▶ **Written problem**
Could you reproduce the rows from the one containing "Repost the tweet" through the end of the rows, with the requests included, multiplying every coordinate in the answers by 1.6 and rounding each result to a whole number, with halves rounded up?

▶ **Data to process**
[start]

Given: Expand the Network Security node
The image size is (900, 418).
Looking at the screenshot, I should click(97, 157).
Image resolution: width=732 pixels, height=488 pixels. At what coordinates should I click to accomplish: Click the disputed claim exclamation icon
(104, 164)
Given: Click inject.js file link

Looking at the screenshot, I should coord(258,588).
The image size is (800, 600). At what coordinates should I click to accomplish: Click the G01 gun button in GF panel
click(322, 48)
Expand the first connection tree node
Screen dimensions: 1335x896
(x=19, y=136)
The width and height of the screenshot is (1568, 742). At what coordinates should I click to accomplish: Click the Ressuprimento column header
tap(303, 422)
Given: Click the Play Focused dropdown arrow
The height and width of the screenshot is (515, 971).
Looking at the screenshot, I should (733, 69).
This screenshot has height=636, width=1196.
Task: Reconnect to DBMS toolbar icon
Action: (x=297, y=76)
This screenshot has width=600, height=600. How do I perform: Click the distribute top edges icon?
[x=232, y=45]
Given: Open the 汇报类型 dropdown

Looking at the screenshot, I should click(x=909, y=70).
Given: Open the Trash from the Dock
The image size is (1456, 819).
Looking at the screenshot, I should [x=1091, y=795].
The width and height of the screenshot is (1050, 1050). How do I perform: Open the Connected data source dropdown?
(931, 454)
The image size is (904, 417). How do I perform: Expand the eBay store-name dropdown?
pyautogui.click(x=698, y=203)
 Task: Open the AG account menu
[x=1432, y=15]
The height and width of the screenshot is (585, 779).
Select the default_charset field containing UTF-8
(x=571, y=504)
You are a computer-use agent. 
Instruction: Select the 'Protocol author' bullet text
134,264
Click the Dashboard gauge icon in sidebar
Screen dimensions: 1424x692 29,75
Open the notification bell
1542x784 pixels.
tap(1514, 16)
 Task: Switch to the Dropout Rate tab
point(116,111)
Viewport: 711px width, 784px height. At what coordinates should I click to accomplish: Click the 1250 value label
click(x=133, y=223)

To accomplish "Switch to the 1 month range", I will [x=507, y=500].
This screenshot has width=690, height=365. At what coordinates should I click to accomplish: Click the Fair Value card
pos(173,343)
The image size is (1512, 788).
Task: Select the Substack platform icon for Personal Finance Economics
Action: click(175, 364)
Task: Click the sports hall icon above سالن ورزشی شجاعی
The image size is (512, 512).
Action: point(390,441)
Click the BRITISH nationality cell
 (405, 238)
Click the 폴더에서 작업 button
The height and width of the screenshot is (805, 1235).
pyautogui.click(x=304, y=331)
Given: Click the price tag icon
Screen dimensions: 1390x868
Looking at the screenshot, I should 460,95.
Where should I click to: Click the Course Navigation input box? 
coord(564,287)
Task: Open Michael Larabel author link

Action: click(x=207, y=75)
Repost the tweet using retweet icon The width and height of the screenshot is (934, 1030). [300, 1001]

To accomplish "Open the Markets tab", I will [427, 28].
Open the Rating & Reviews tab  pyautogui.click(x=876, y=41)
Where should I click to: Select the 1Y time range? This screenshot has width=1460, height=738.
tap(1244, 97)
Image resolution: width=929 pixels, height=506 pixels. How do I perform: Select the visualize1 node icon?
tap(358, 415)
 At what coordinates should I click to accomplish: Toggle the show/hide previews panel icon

[end]

▶ **Output of the task**
Repost the tweet using retweet icon The width and height of the screenshot is (934, 1030). [480, 1602]

To accomplish "Open the Markets tab", I will [683, 45].
Open the Rating & Reviews tab  pyautogui.click(x=1402, y=66)
Where should I click to: Select the 1Y time range? This screenshot has width=1460, height=738.
tap(1990, 155)
Image resolution: width=929 pixels, height=506 pixels. How do I perform: Select the visualize1 node icon?
tap(573, 664)
 At what coordinates should I click to accomplish: Toggle the show/hide previews panel icon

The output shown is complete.